Assassins and Diplomacy
Another murder in Beirut for Jim Baker to contemplate.

Wednesday, November 22, 2006 12:01 A.M. EST

Former Secretary of State James Baker has been saying that, when it comes to diplomacy, you don't "restrict your conversations to your friends"--shorthand for the view that the U.S. should engage Syria and Iran to find solutions in Iraq and elsewhere in the Middle East. But yesterday's murder of Lebanese Minister Pierre Gemayel might remind even Mr. Baker and his Iraq Study Group what some of those non-friends are all about.

"The hand of Syria is all over" Gemayel's assassination, said Saad Hariri, the leader of the parliamentary bloc that helped evict the Syrian army in the spring of 2005. Mr. Hariri knows whereof he speaks: His father, former Lebanese Prime Minister Rafik Hariri, was blown up with 22 others in February 2005, and the preliminary U.N. investigation offered a trail of evidence pointing to Damascus as the culprit.

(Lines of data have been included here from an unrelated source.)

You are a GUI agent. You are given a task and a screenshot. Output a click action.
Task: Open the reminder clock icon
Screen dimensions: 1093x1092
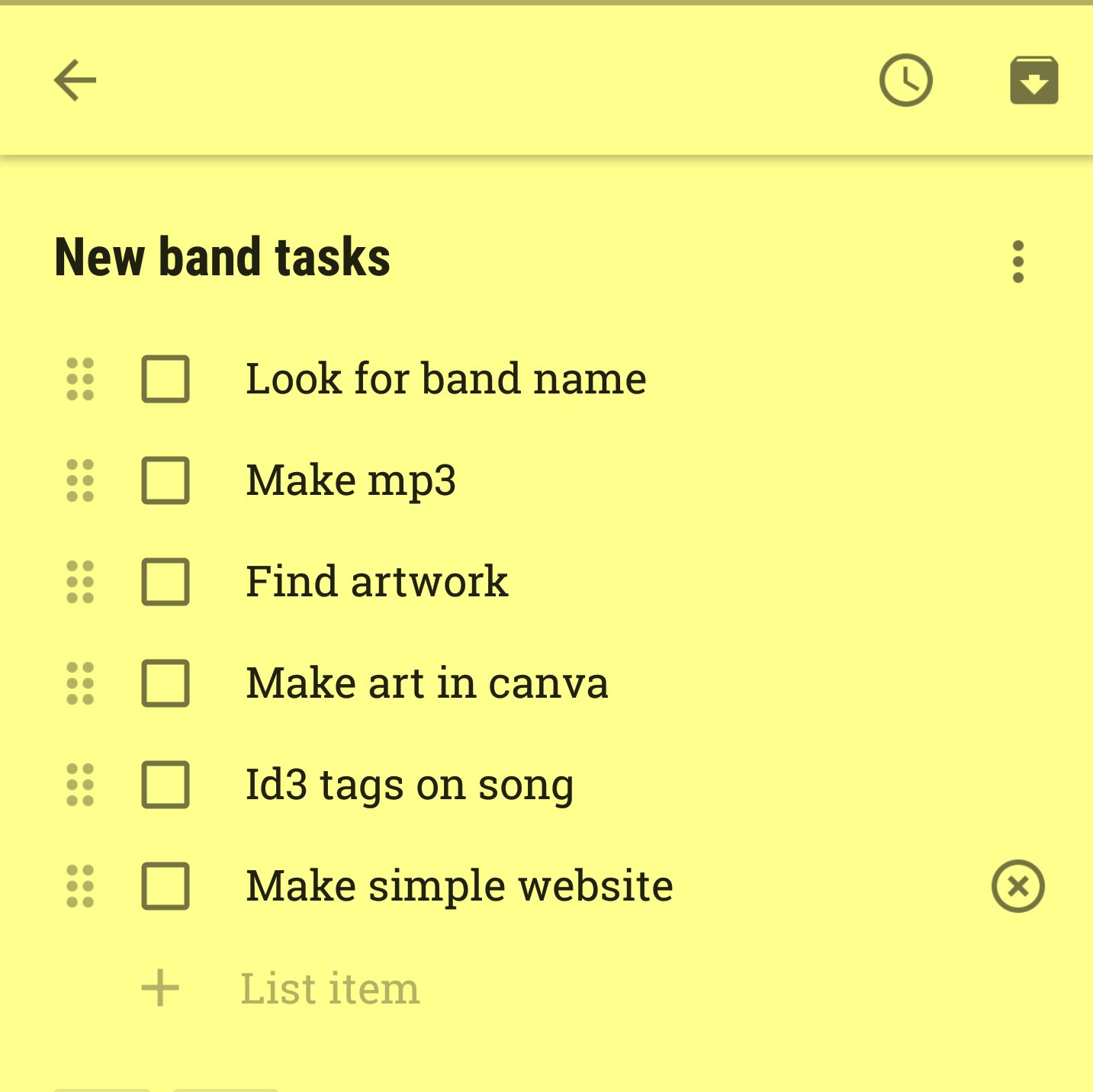905,80
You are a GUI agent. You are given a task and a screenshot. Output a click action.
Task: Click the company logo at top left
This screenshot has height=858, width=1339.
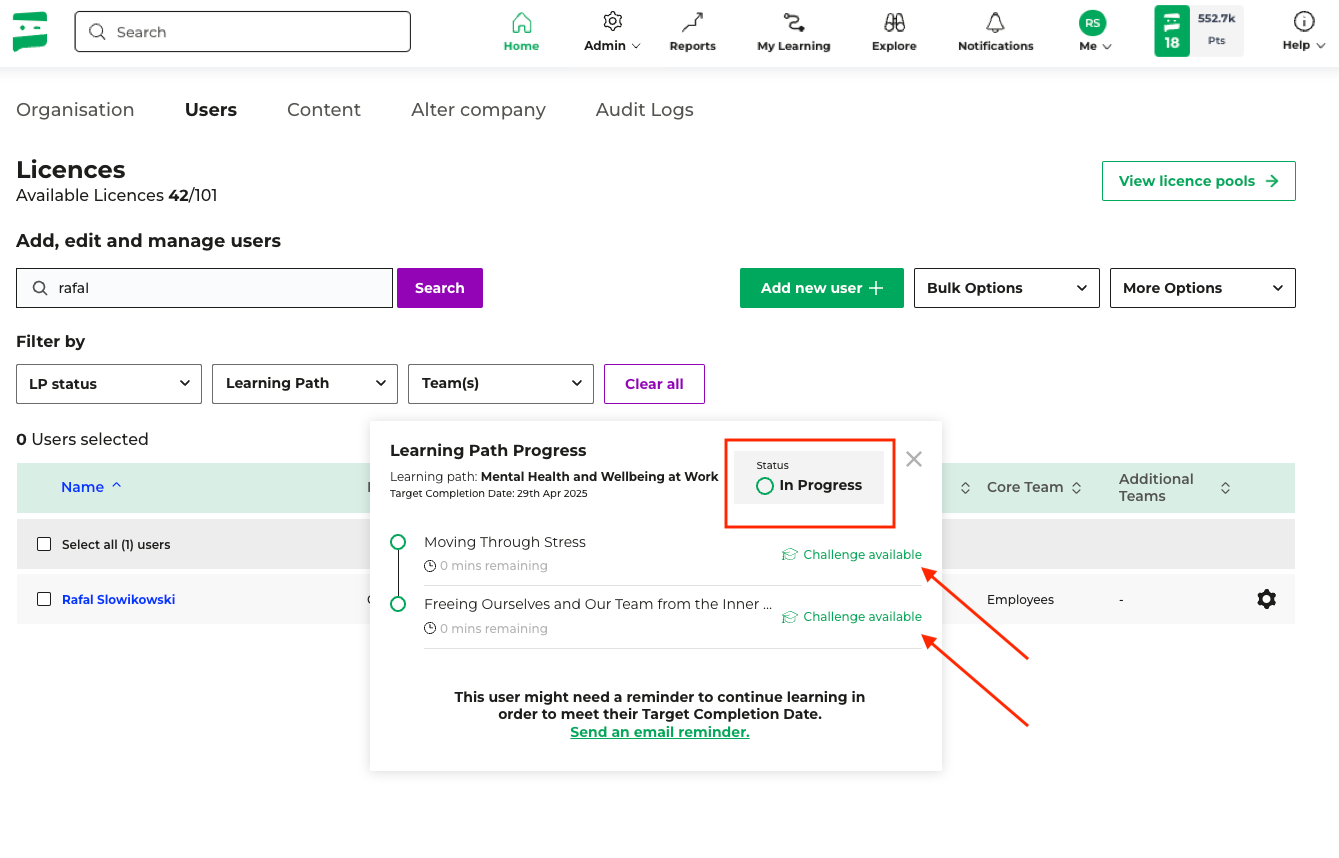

A who's who of anti-Syrian Lebanese politicians and journalists have also since been targeted for assassination. In June 2005 journalist Samir Kassir was blown up by a car bomb. Three weeks later, politician George Hawi was killed the same way. The following month, Defense Minister Elias Murr narrowly survived a car bombing; Mr. Murr was considered pro-Syrian but claimed he had been threatened by Rustom Ghazali, the longtime chief of Syrian intelligence in Lebanon.

In September 2005, TV anchorwoman May Chidiac lost her left leg and arm in a car-bombing. Three months later, Gibran Tueni, a former publisher and editor of the An-Nahar newspaper, was also killed by a car bomb. He had been calling publicly for Syria's withdrawal from Lebanon for nearly six years and had recently been elected to parliament. Tueni's murder coincided with the release of the interim U.N. report on Hariri's murder.

Curiously, Gemayel was killed just as the U.N. agreed on the composition of an international tribunal to try the case. It is no secret that Syrian President Bashar Assad has been pulling out all the stops to quash the trial. Six pro-Syrian politicians in the Lebanese cabinet recently resigned en masse in an attempt to cripple the government, and Hezbollah leader Hassan Nasrallah has been threatening huge demonstrations to bring down the anti-Syrian Prime Minister Fuad Siniora, who is also backed by the U.S. and France. Killing Gemayel removes another obstacle to Syrian dominance in Lebanon.

Which brings us back to Mr. Baker and the rest of the U.S. foreign-policy establishment now urging a new entente with Damascus. It's true that every Administration must deal with the world as it is. But when it comes to Syria, do the sages of the Iraq Study Group really want the Bush Administration to seek the benediction of a country that stirs such mayhem in Beirut?